Consigne: Veuillez recopier tel quel le passage du texte sur la catastrophe climatique et sociale qui débute aux mots « L’augmentation de 1,1°C » et s'arrête après « s’élève à 2 500. ».

Texte:
La catastrophe climatique et sociale, c’est dès maintenant

 

 

L’augmentation de 1,1°C de la température moyenne de la Terre depuis le milieu du XIXe siècle a déjà des effets dramatiques. La multiplication et l’aggravation des phénomènes extrêmes – incendies, inondations, sécheresses, ouragans et typhons… – dévastent des régions entières. La faim qui a progressé pour la troisième année consécutive touche plus de 820 millions de personnes dans le monde. Un quart de l’humanité est menacé par une pénurie d’eau. Le nombre des conflits pour l’accès aux combustibles fossiles, à l’eau, à la nourriture et à la terre s’élève à 2 500.

Données enregistrées:
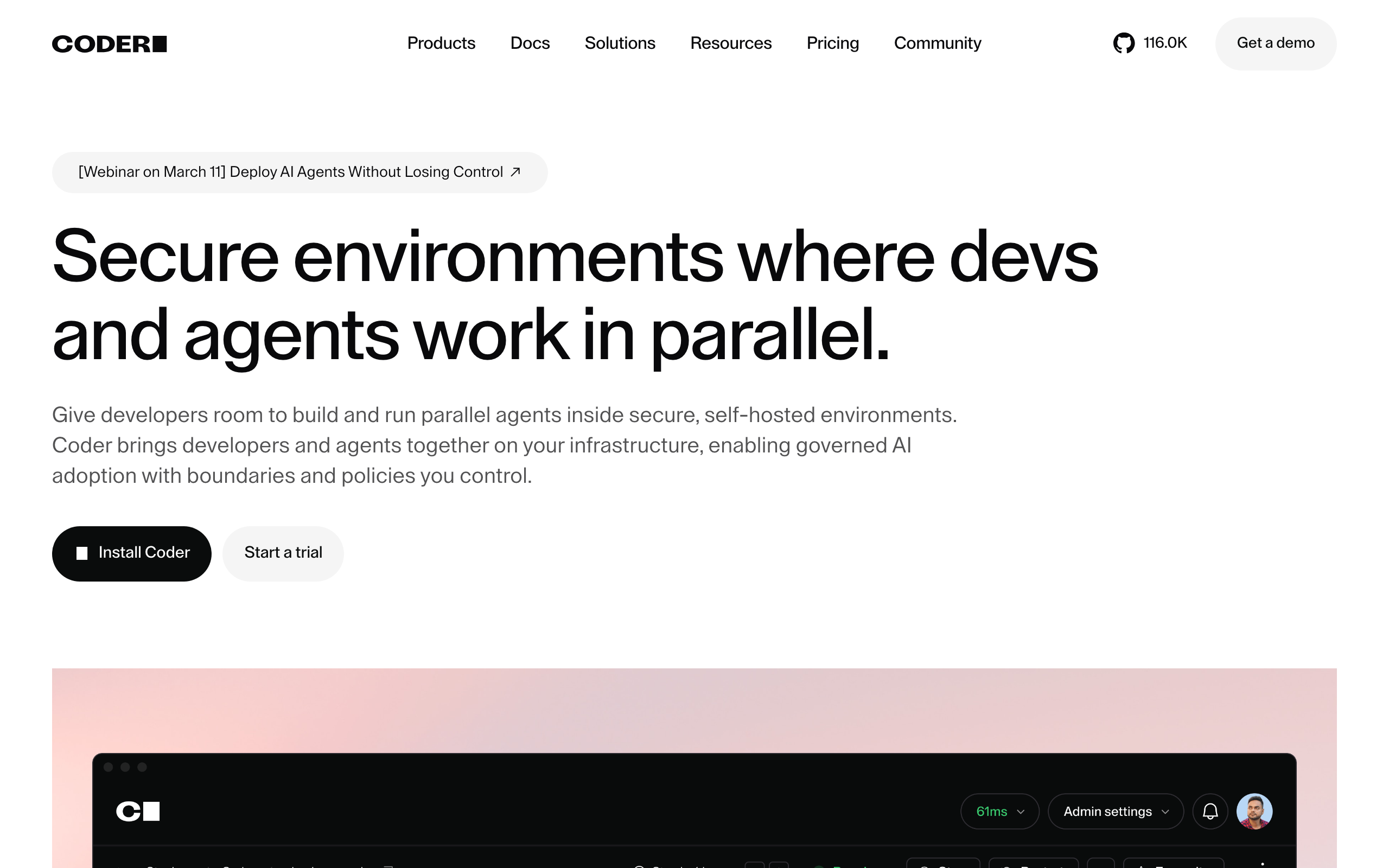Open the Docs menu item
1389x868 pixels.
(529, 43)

Réponse attendue:
L’augmentation de 1,1°C de la température moyenne de la Terre depuis le milieu du XIXe siècle a déjà des effets dramatiques. La multiplication et l’aggravation des phénomènes extrêmes – incendies, inondations, sécheresses, ouragans et typhons… – dévastent des régions entières. La faim qui a progressé pour la troisième année consécutive touche plus de 820 millions de personnes dans le monde. Un quart de l’humanité est menacé par une pénurie d’eau. Le nombre des conflits pour l’accès aux combustibles fossiles, à l’eau, à la nourriture et à la terre s’élève à 2 500.